» TEXT BLOCK:
++++++++++++++++++++

Q38 Chair: Can you give us an example—a real person with real income—to illustrate what you are saying, please?
Michael Lewkowicz: It is hard for me without digging into—we have had lots of individual reports. Basically if somebody is earning £10,000 or £15,000 a year, the effect if they are making payments with two children—they may also have two children from another family arrangement who they are looking after—is that they are paying 20% of their net income, it is less now on their gross, and they might end up, after their various expenses, with £100 or £200 a week. We have had one or two reports where what they have to live on is sometimes as low as that per month.
Q39 Ms Karen Buck: Michael and Janet, I think you both listened to the previous panel and we were talking a little bit—and Janet, you have already touched on this too—about the issue with the family-based assessment process. What we were hearing was the extent to which a sound principle is much more difficult in practice, where one party either cannot be contacted or does not want to make that system work. What is your assessment of the ability to make the family-based assessment process work? Perhaps starting with Janet, as you have already touched on it.
Janet Allbeson: Certainly there is a message that is repeatedly churned out by the Department. I think staff are drilled to keep telling parents, not just at the gateway process but throughout their contact with the service, that family-based arrangements are best. We had one parent being told she is using her child as a weapon if she goes to the CMS. Clearly, if you can make arrangements everyone would say to go down that route if you possibly can. Gingerbread has a quality mark from the Department, because that is what we do, but the reality is—
Q40 Chair: It is a starting point for the Government, isn’t it, to say that one should have a family-based arrangement, and so on?
Janet Allbeson: I think it is a one-size-fits-all solution.
Q41 Chair: I see that, but not to begin there seems that the alternative is the norm, and I think the Government is right to say that a family-based arrangement, if you can do it, is the most effective and proper way to do it: “You are grown up, we expect you to be grown up and we do not expect the state to take over your role”. What we are interested in is where that cannot work.
Janet Allbeson: Yes, and also you want the assessment that family-based arrangements work best to be backed up by real investment in infrastructure to make that possible for parents. The truth is, if you look at what has been behind, at the same time as they are introducing charges and encouraging people to go away and do it themselves, there is not all that much out there for parents.

++++++++++++++++++++

» INPUT DATA:
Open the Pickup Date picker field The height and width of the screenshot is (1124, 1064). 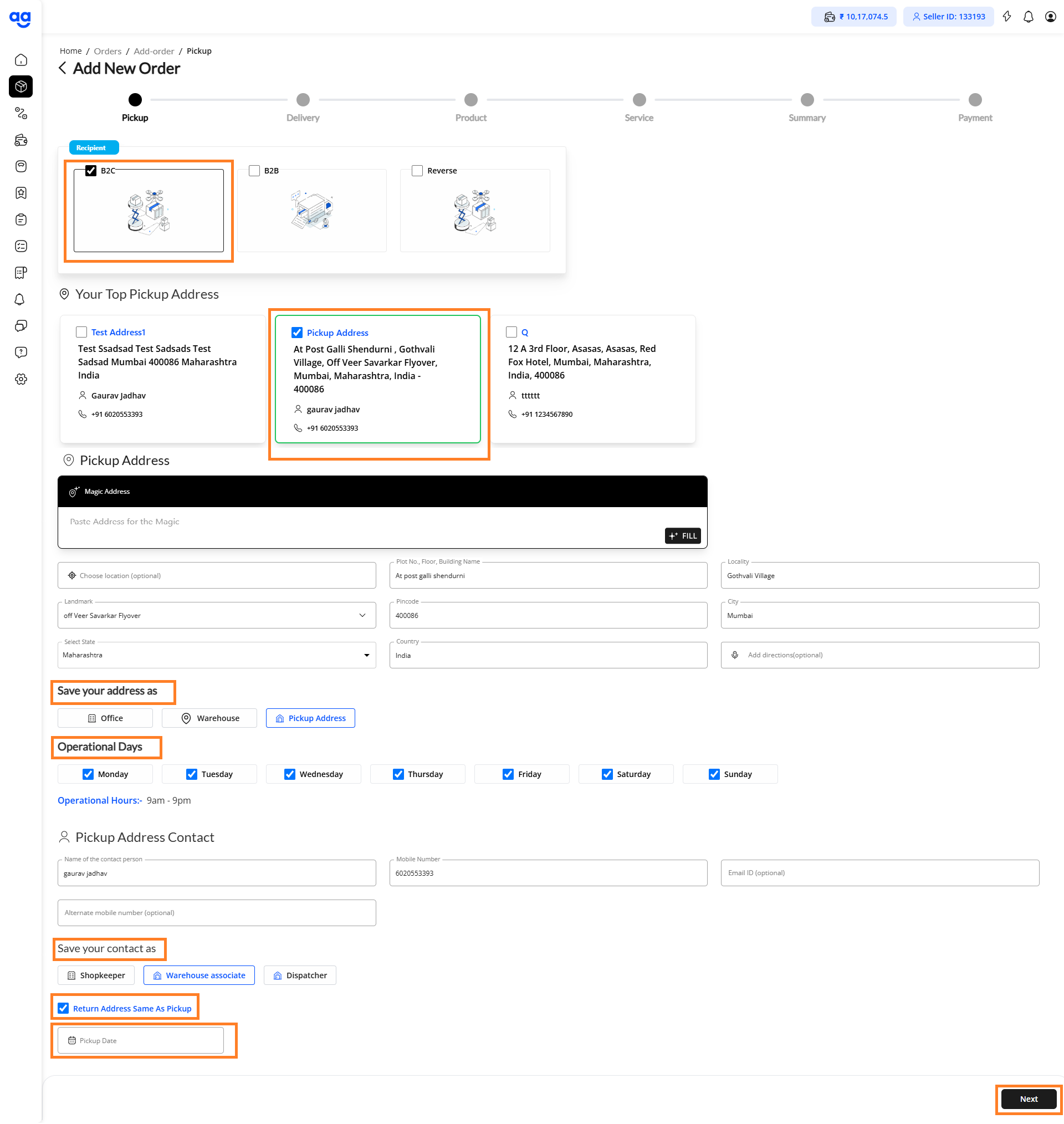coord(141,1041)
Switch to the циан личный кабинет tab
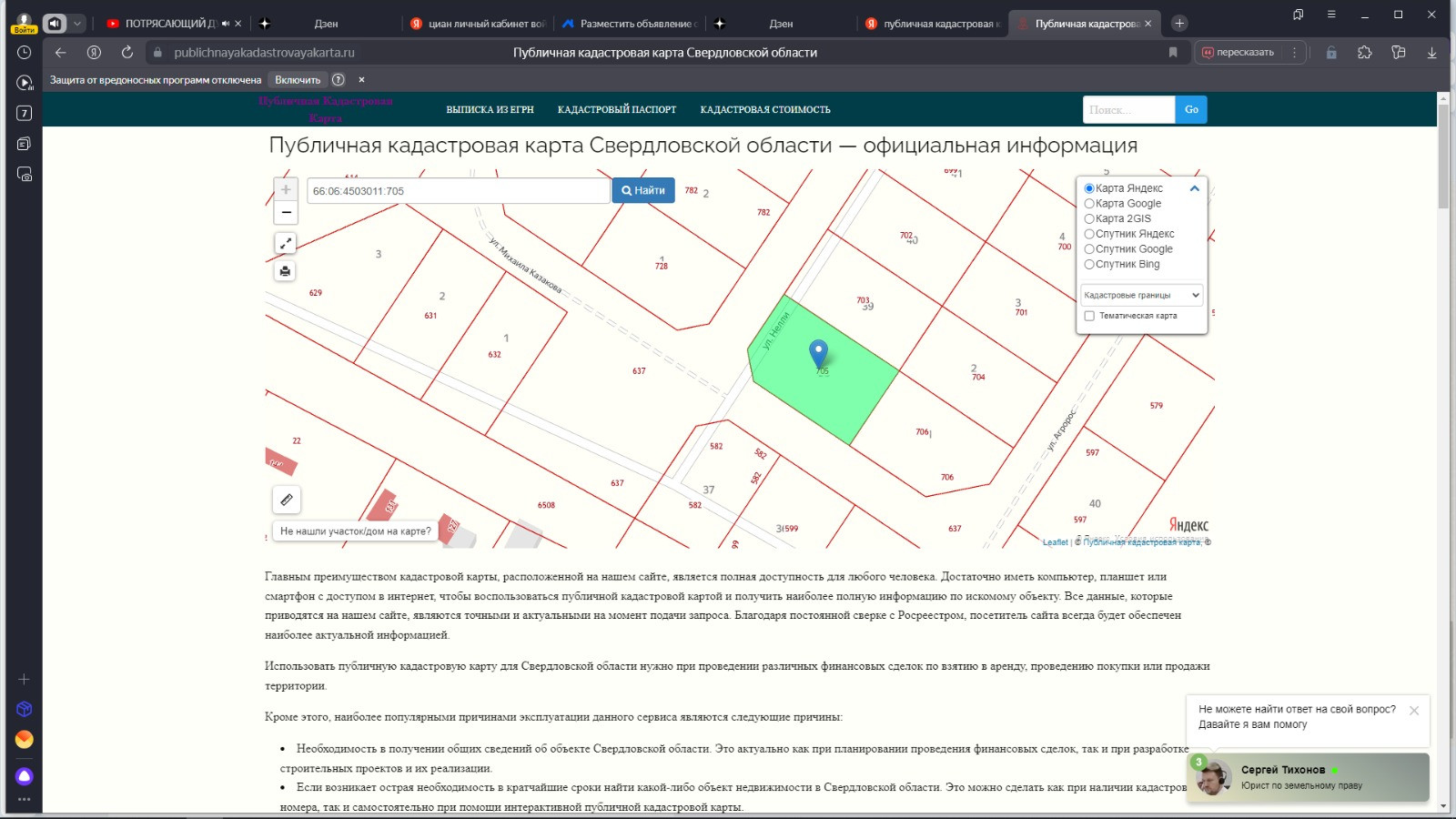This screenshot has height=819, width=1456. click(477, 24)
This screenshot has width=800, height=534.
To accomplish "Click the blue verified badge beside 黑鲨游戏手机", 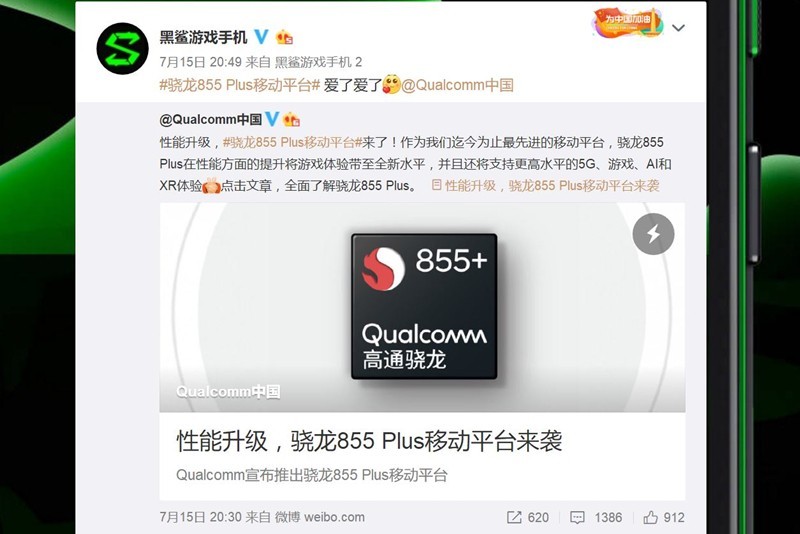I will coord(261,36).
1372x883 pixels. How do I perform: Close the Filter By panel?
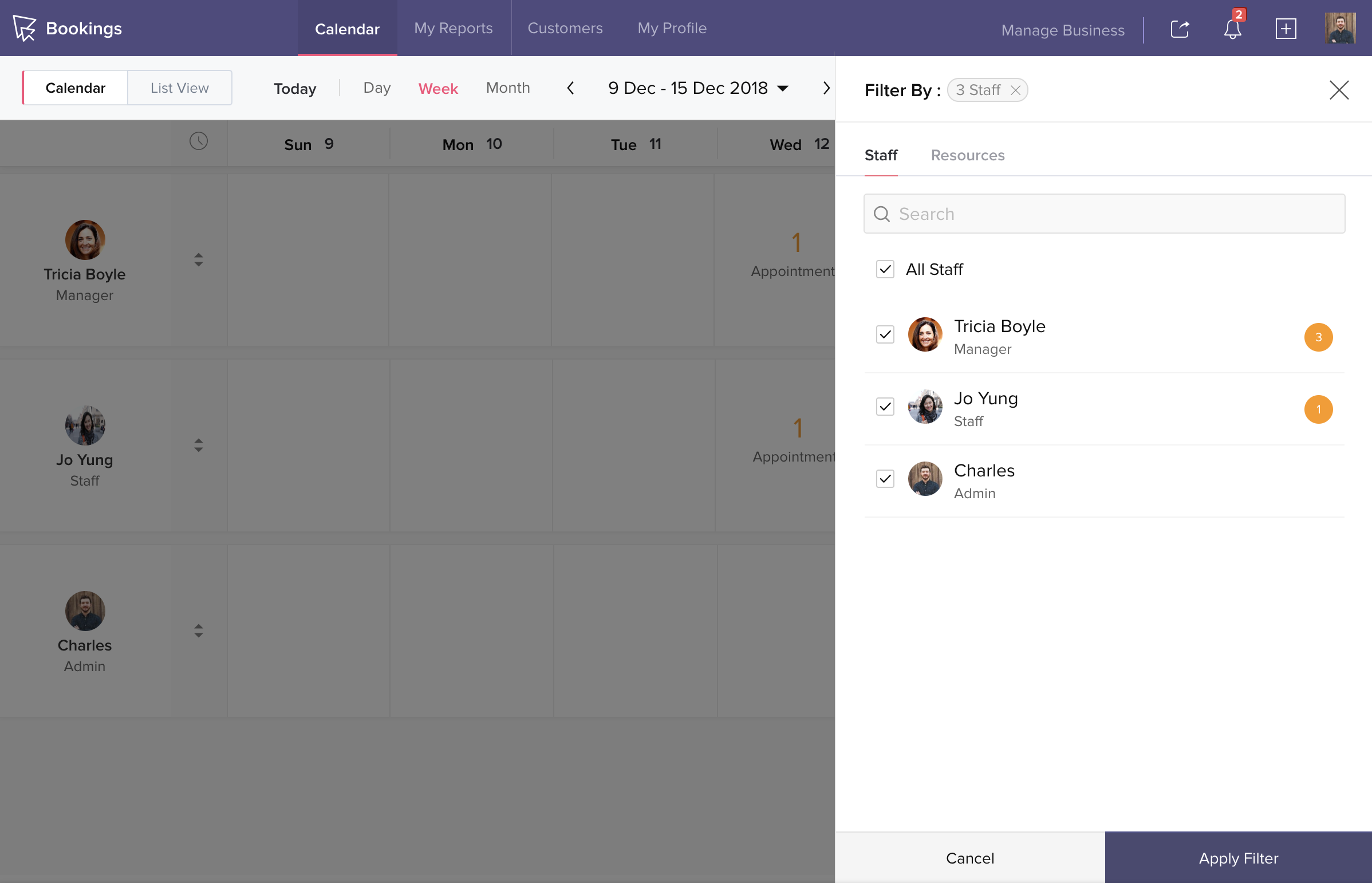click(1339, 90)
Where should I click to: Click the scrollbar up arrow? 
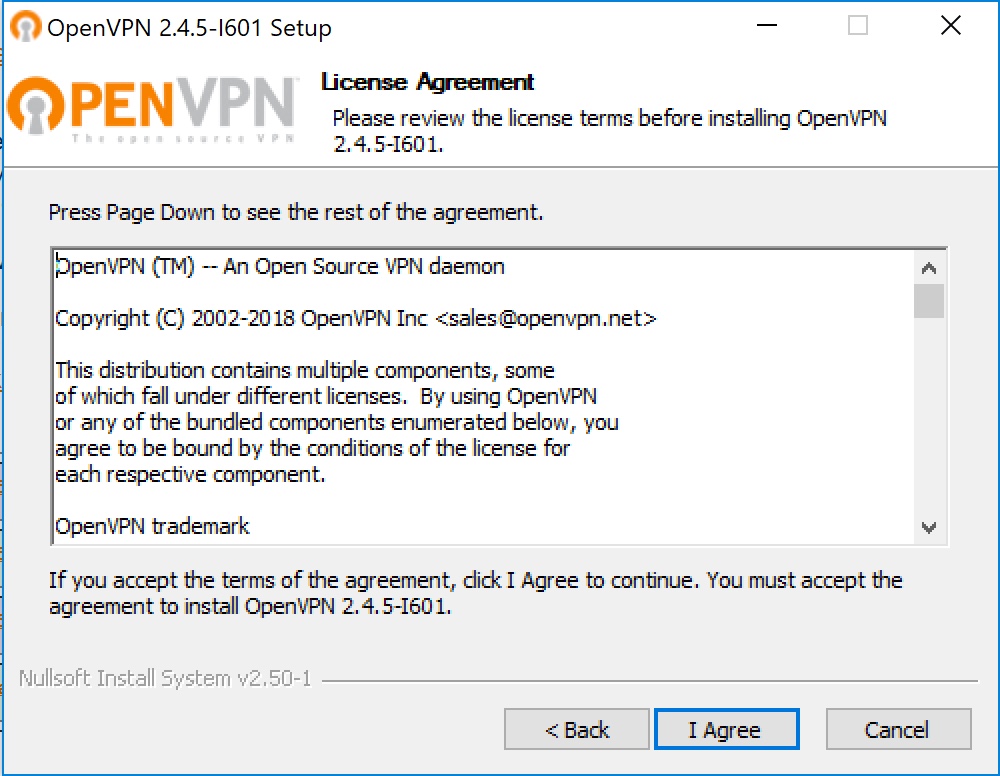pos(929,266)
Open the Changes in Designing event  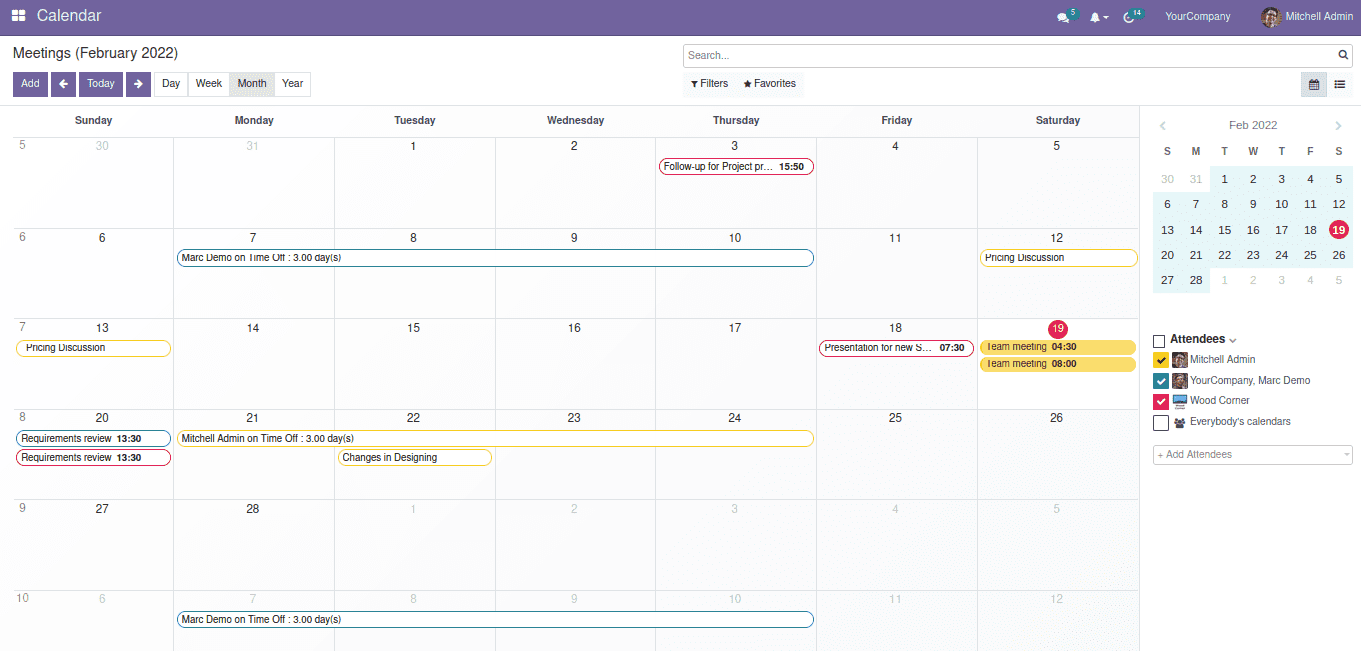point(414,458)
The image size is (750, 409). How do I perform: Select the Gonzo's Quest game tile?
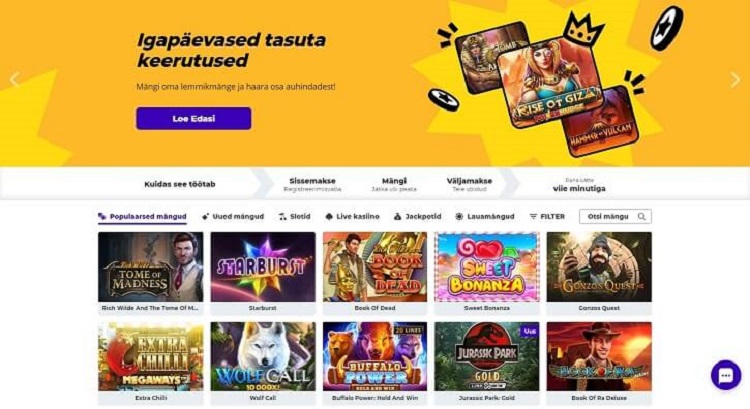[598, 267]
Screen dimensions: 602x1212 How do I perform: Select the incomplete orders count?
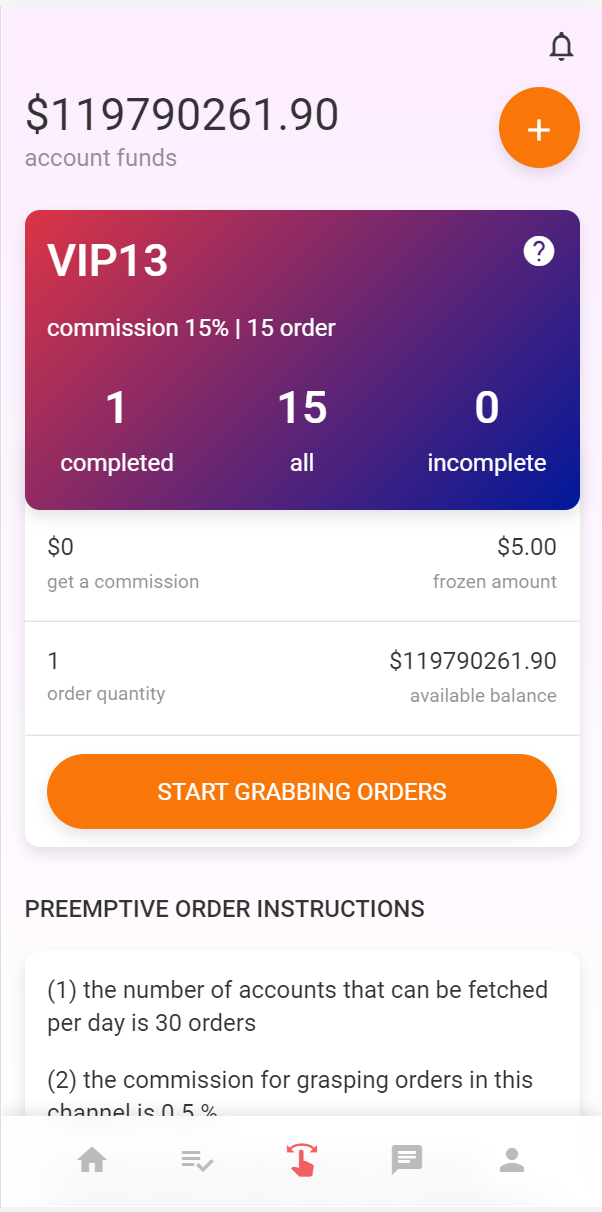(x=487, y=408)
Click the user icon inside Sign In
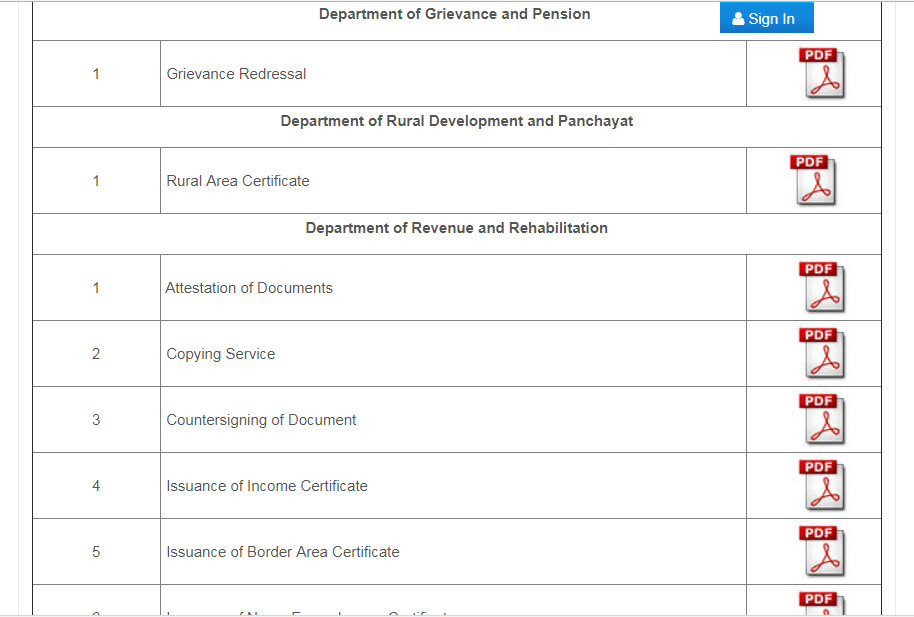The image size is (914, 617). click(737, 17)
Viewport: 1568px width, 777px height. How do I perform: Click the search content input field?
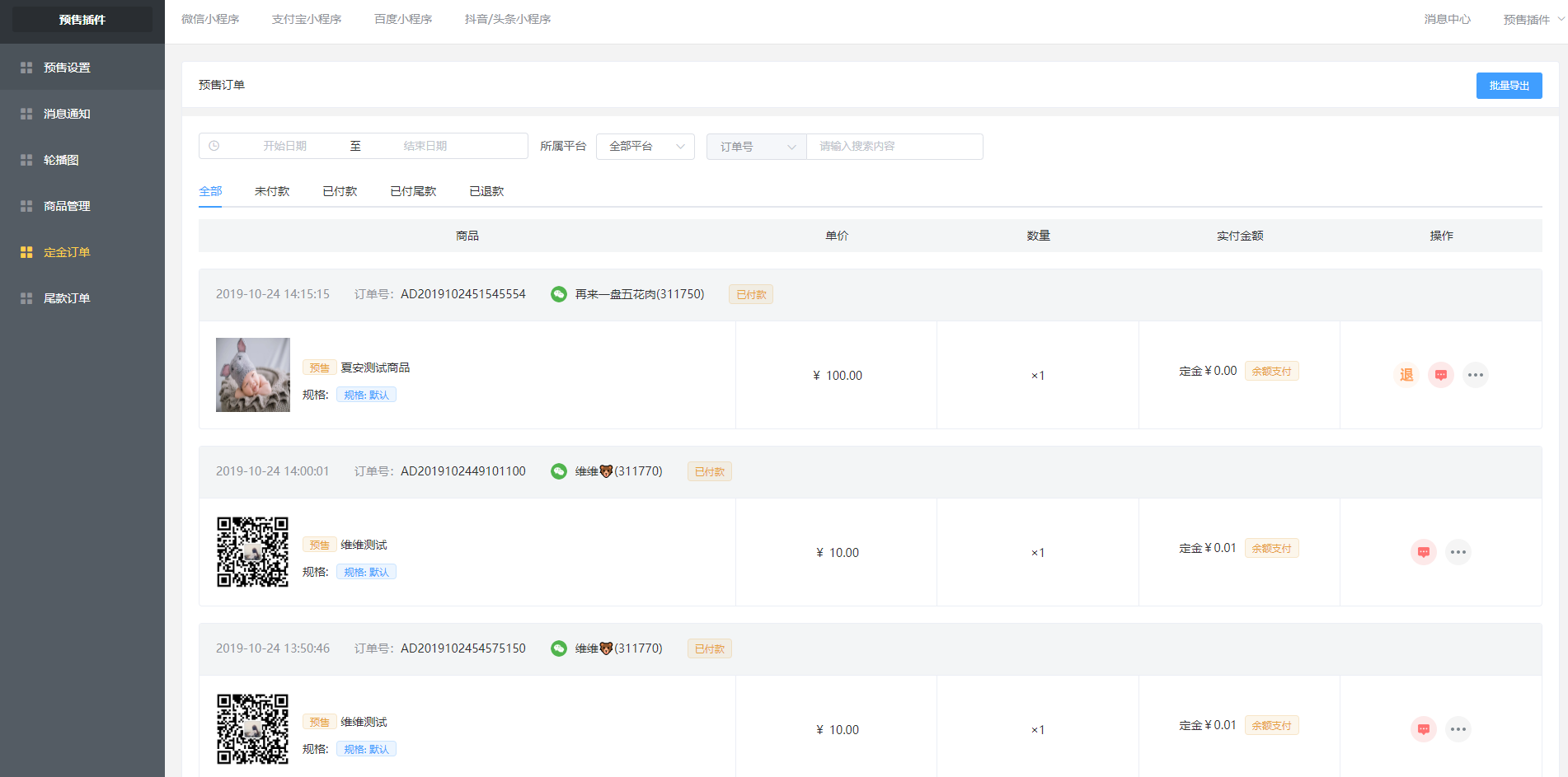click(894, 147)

++++++++++++++++++++

» WHAT YOU WILL DO:
1 > Express the stretch of records from the line containing "Viewport: 1568px width, 777px" through the end of the records as a two-column CSV with the columns "text" and "answer." Give one row per record, put each value in one quoted field with line breaks turned into spaces, and leave out the pictures.
2 > Continue the hearing transcript on family-based arrangements from where it stops.
The hearing transcript and the records are unrelated to each other.

» TASK ANSWERS:
1 >
text,answer
"Viewport: 1568px width, 777px height. How do I perform: Click the search content input field?","click(894, 147)"

2 >
For example, the Department funded a helpline called Sorting Out Separation. Their own evaluation showed that it was pretty lukewarm. Few people used it and I think the latest figures are 61,000 unique users over the last few years, at a cost of £400,000. They have also funded 17 pretty small-scale projects called Help and Support for Separated Families, which is aimed at trying to work out what works to help parents collaborate. There has just been a big evaluation published on that and what all the projects say is that there will not be much economy of scale if they have to scale up. In reality there isn’t the investment to scale up some of those projects on a national level to really help people.
In a way we all agree that family-based arrangements are good. If they work they are helpful, but also part of child wellbeing is about ensuring that both parents are properly supporting the child financially. It is not just about the parents getting on; it is also about money, because money matters for child wellbeing. Children of single parents are two times at risk of being in poverty compared with coupled families and maintenance is needed to help with shoes, clothes, heating—all the basics that give a child a decent life.
We know that there are a lot of parents who cannot make family-based arrangements. The Department’s own survey showed that half the people who used to go to the CSA in the past had experienced domestic violence. One third were using it because they had already tried a private arrangement that had broken down. Something like 60% had either not at all friendly relations with their ex or had absolutely no contact at all.
Q42 Chair: In summing up your evidence, Janet, is it that the Government are right to emphasise a family-based approach but when that is not possible there is not much to offer people?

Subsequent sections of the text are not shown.